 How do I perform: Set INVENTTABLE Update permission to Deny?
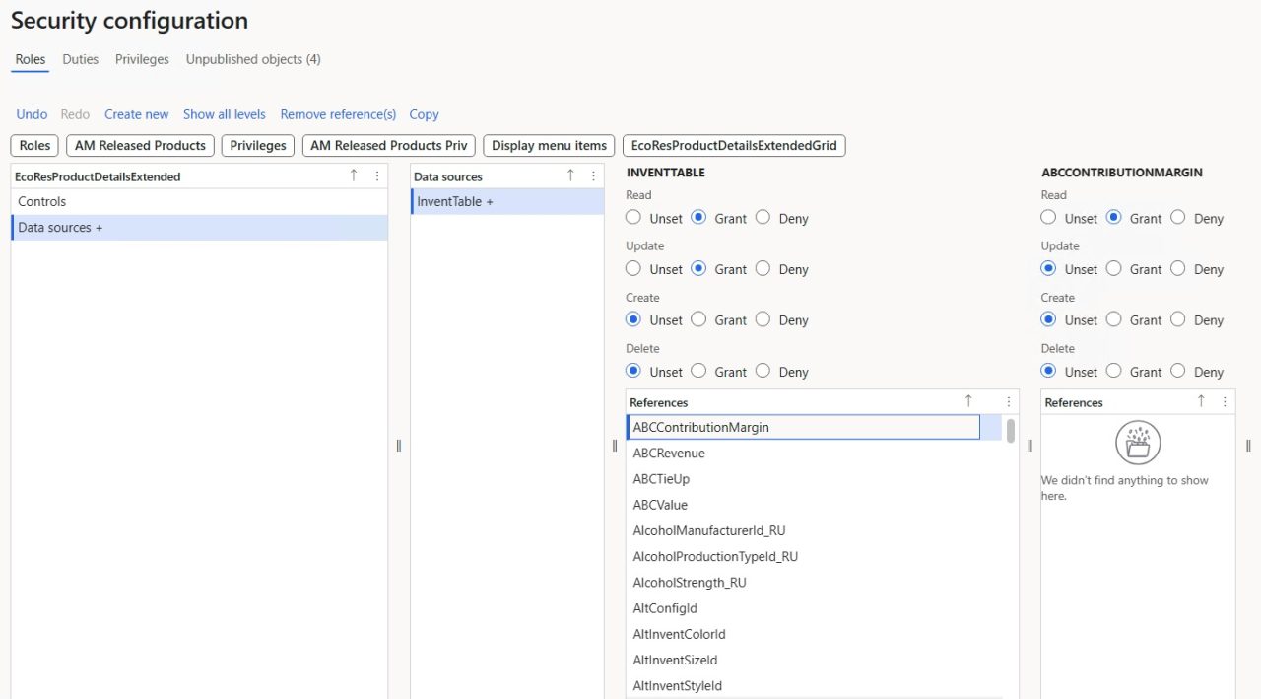[763, 268]
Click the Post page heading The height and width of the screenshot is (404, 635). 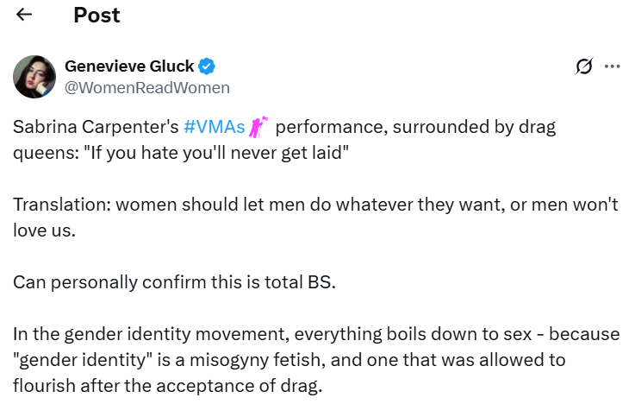[96, 16]
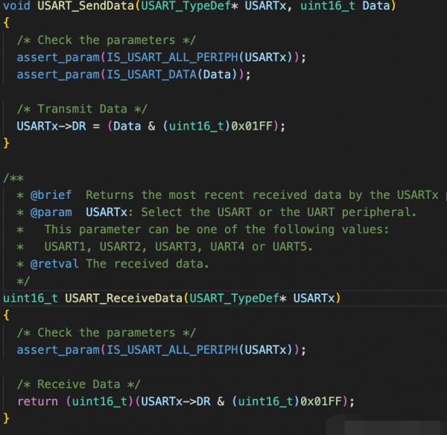Click the "Transmit Data" comment
447x435 pixels.
[x=82, y=109]
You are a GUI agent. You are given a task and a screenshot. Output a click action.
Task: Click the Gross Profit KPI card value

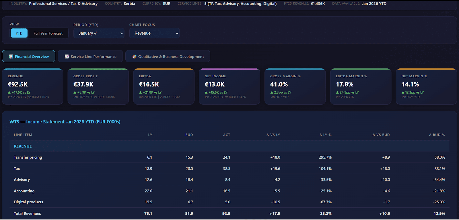[x=83, y=85]
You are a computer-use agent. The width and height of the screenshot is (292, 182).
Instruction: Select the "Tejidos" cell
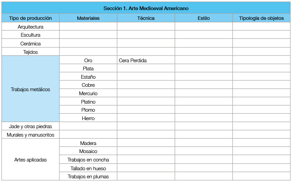[30, 52]
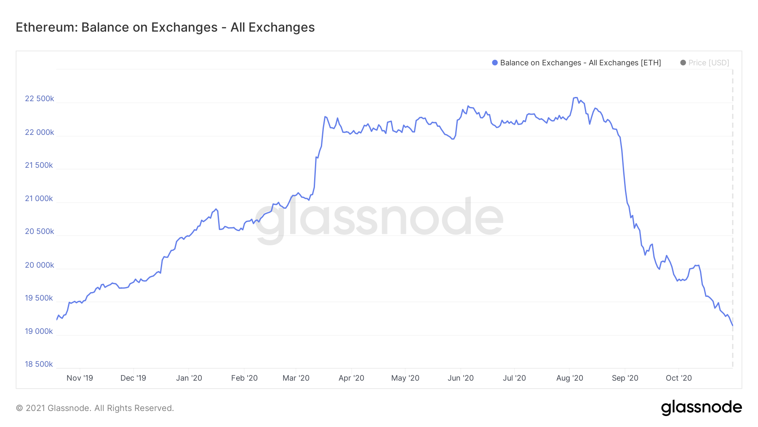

_____

**Your objective**
Return all lines of the data in which the string "agent" appears.

**Solution to this exercise**
You are a GUI agent. You are given a task and a screenshot. Output a click action.
You are a computer-use agent. The width and height of the screenshot is (292, 182).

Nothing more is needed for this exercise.